## ИСХОДНЫЙ ОТРЫВОК
»»

Когда Миша, просматривая список раненых, остановился посреди цеха и вдруг уронил бумагу, медленно опускаясь на бетонированный пол, Машенька бросилась не к нему, а к провалу, откуда прогремел выстрел.
Она пробежала вдоль стены и скользнула в другой пролом у самого фундамента. А через минуту прогремели два гранатных взрыва. Вражеский снайпер был уничтожен.
Девушка вернулась в цех и молча опустилась перед Мишей на колени. Он был мертв... Кто-то из санитаров с трудом оторвал руки Машеньки от его рук...
* * *
30 января гитлеровцы "отпраздновали" свой мрачный юбилей - 10-летие фашистского режима в Германии, а 31 января южная группировка противника, действовавшая в центре города, прекратила сопротивление. Фельдмаршал фон Паулюс и его штаб сдались в плен.
Северная группировка, насчитывавшая около тридцати тысяч солдат и офицеров, еще агонизировала. На наше предложение капитулировать ее командование ответило отказом. Впрочем, этот отказ имел чисто формальный характер. После мощного удара нашей артиллерии и авиации гитлеровские генералы запросили пощады. 2 февраля началась массовая сдача в плен вояк северной группировки.
За Волгу потянулись нескончаемые колонны пленных. Жалкий вид имели "завоеватели", прошедшие с огнем и мечом через всю Европу.
И глядя на них, мне невольно вспомнился один любопытный и характерный для того момента приказ командира 134-й германской пехотной дивизии:
"1. Склады у нас захватили русские; их, следовательно, нет.
2. Имеется много превосходно обмундированных обозников. Необходимо снять с них штаны и обменять на плохие в боевых частях.
3. Наряду с абсолютно оборванными пехотинцами, отрадное зрелище представляют солдаты в залатанных штанах.
Можно, например, отрезать низ штанов, подшить их русской материей, а полученным куском латать заднюю часть.

««

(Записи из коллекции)
»»

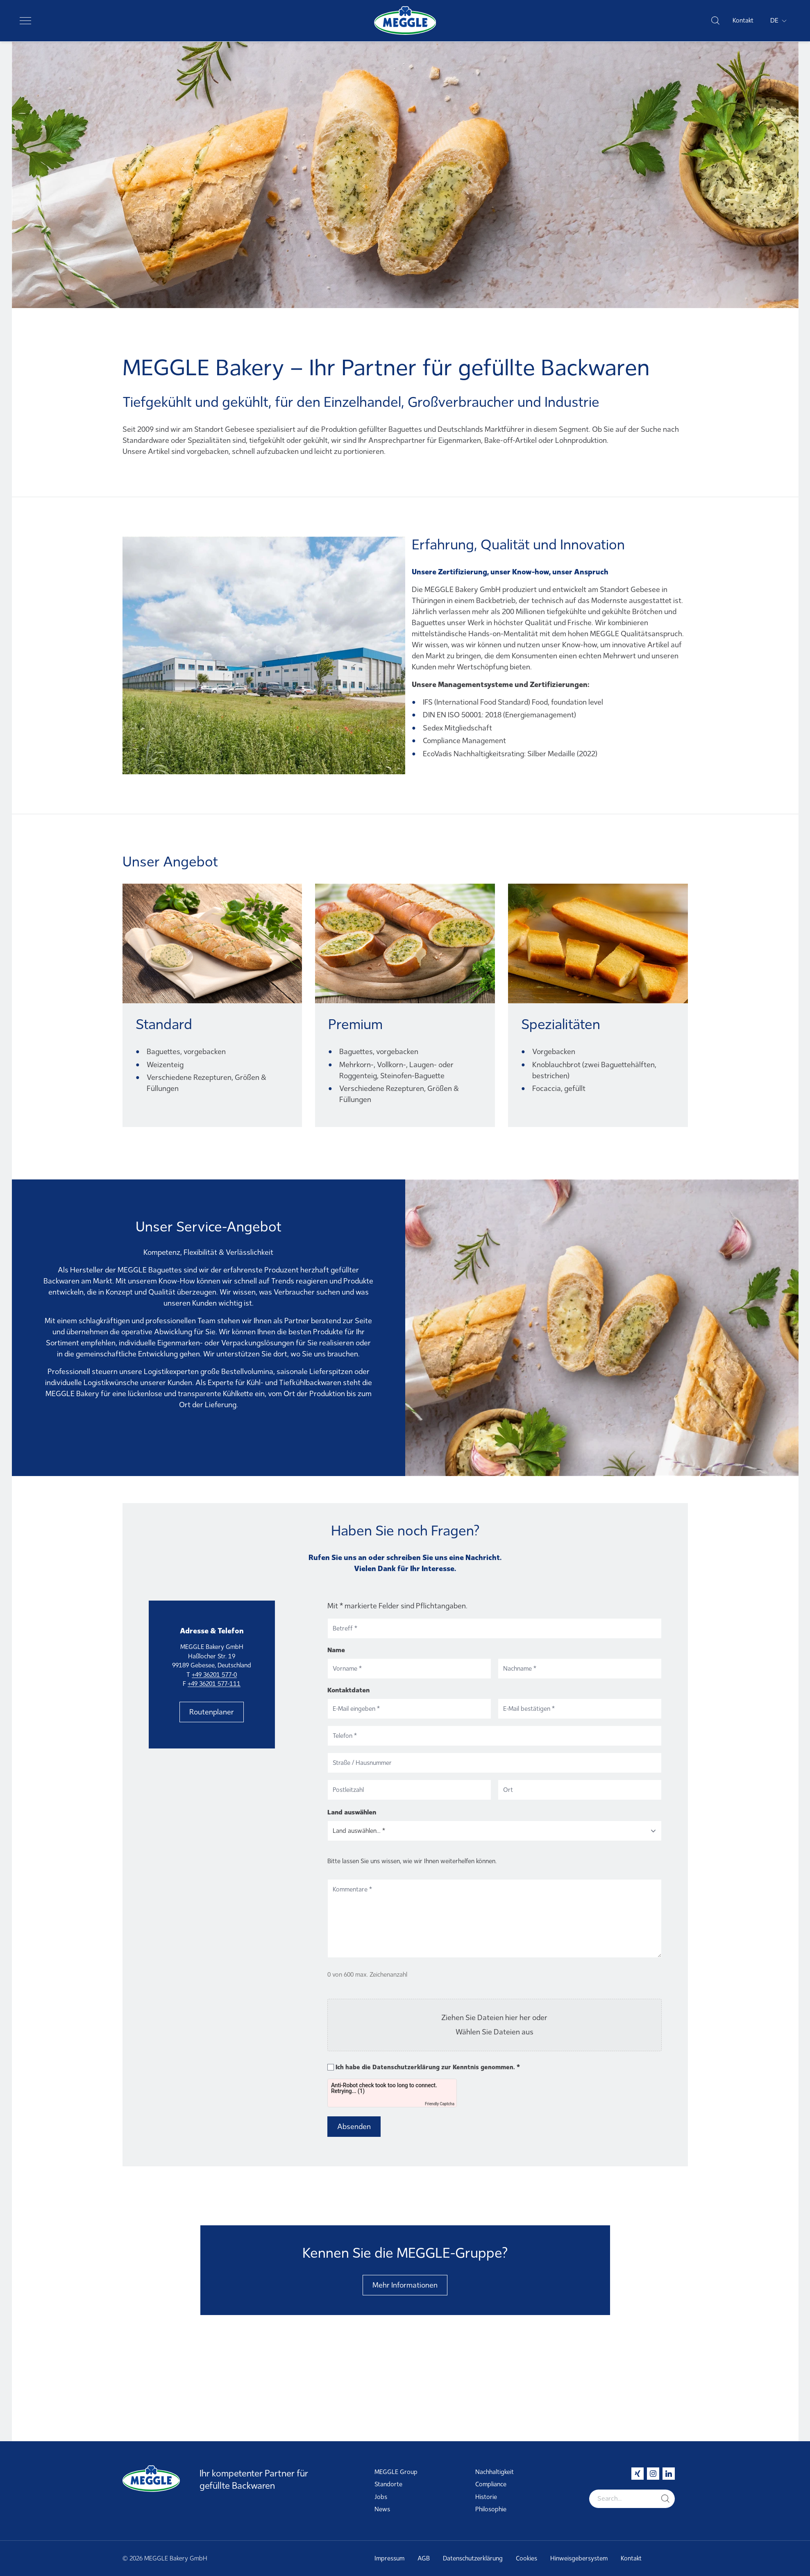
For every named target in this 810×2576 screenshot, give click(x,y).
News (382, 2509)
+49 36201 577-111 (214, 1683)
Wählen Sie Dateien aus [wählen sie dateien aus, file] (494, 2031)
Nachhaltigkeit (494, 2472)
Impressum (389, 2558)
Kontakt (743, 20)
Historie (486, 2497)
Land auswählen (351, 1811)
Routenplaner (211, 1712)
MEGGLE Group (395, 2472)
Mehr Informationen (405, 2285)
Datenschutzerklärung (406, 2067)
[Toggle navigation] (25, 20)
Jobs (380, 2497)
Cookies (526, 2558)
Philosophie (490, 2509)
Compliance (490, 2484)
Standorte (388, 2484)
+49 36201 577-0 (214, 1674)
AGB (423, 2558)
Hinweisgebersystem (579, 2558)
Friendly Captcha (439, 2104)
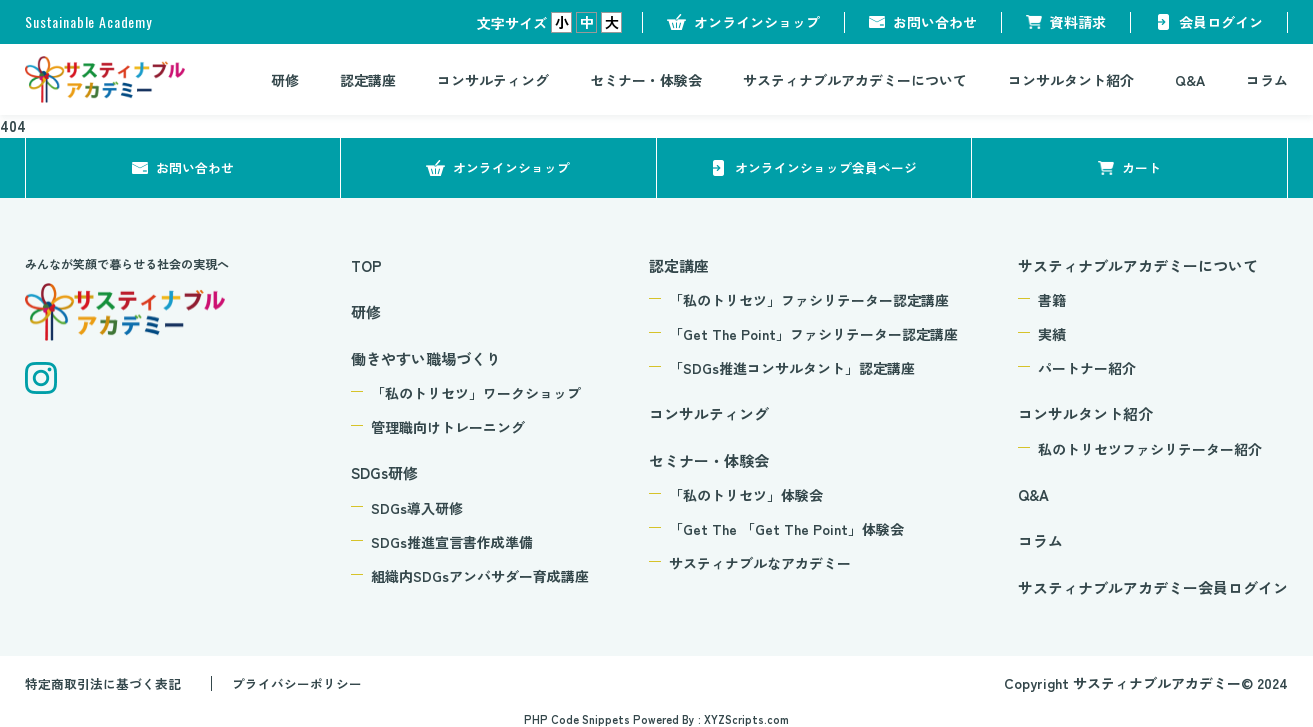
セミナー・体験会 (646, 80)
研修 (285, 80)
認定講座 (368, 80)
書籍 (1052, 300)
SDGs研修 (384, 472)
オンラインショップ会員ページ (826, 166)
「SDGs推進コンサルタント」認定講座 (792, 368)
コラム (1267, 80)
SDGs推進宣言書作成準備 (452, 542)
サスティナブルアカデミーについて (855, 80)
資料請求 (1078, 22)
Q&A (1190, 80)
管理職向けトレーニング (448, 427)
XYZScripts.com (746, 718)
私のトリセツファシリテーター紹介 (1150, 449)
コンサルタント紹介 (1071, 80)
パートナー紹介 (1087, 368)
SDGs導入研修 (417, 508)
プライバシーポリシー (314, 683)
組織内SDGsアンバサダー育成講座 (480, 576)
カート (1141, 166)
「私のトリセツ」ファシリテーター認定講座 (809, 300)
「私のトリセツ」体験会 (746, 495)
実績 (1052, 334)
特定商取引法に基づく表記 (109, 683)
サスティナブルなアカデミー (760, 563)
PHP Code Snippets (577, 718)
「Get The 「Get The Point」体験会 (786, 529)
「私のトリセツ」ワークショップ (476, 393)
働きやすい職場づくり (426, 358)
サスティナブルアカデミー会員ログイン (1153, 587)
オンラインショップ (757, 22)
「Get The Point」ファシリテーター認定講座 (813, 334)
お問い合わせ (935, 22)
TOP (366, 265)
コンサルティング (493, 80)
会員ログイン (1221, 22)
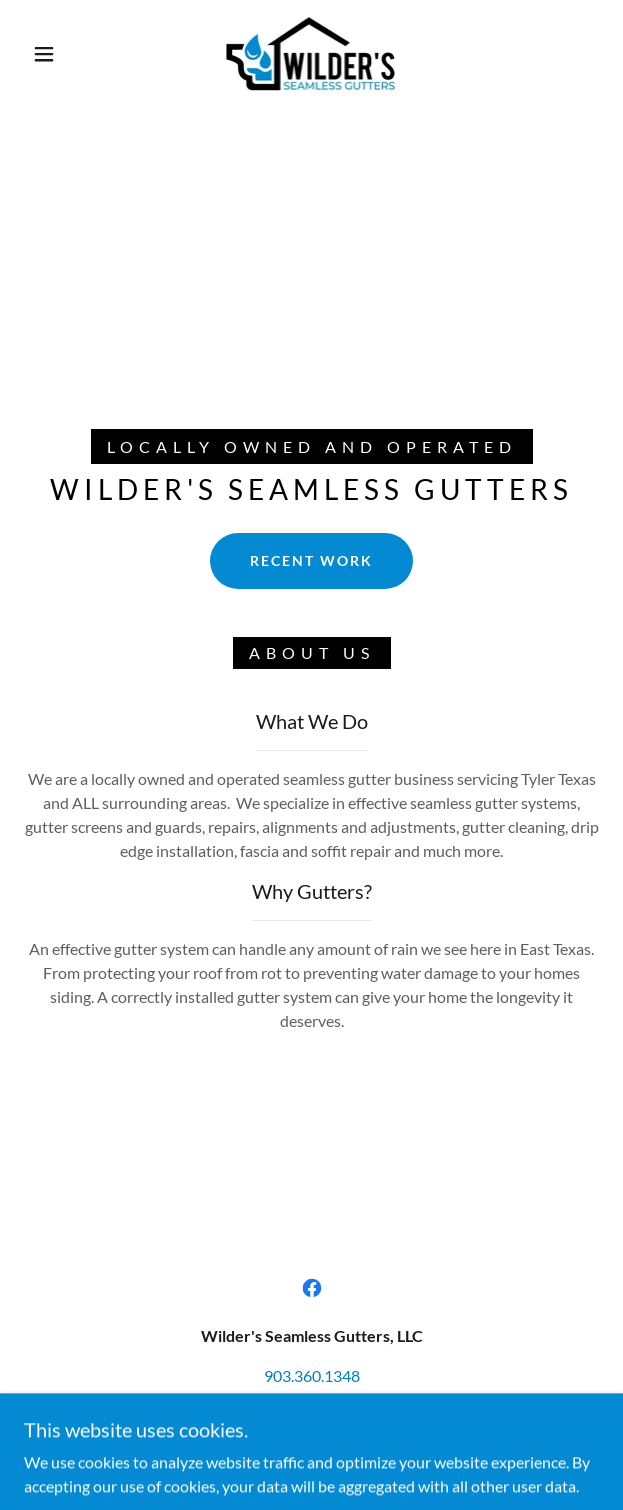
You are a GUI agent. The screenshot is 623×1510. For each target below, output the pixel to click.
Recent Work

««

## УСЛОВИЕ ЗАДАНИЯ
Дословно повторите фрагмент исходного отрывка, начиная со слов «За Волгу потянулись» и заканчивая словами «в боевых частях.».

## ПОЛНЫЙ ОТВЕТ
За Волгу потянулись нескончаемые колонны пленных. Жалкий вид имели "завоеватели", прошедшие с огнем и мечом через всю Европу.
И глядя на них, мне невольно вспомнился один любопытный и характерный для того момента приказ командира 134-й германской пехотной дивизии:
"1. Склады у нас захватили русские; их, следовательно, нет.
2. Имеется много превосходно обмундированных обозников. Необходимо снять с них штаны и обменять на плохие в боевых частях.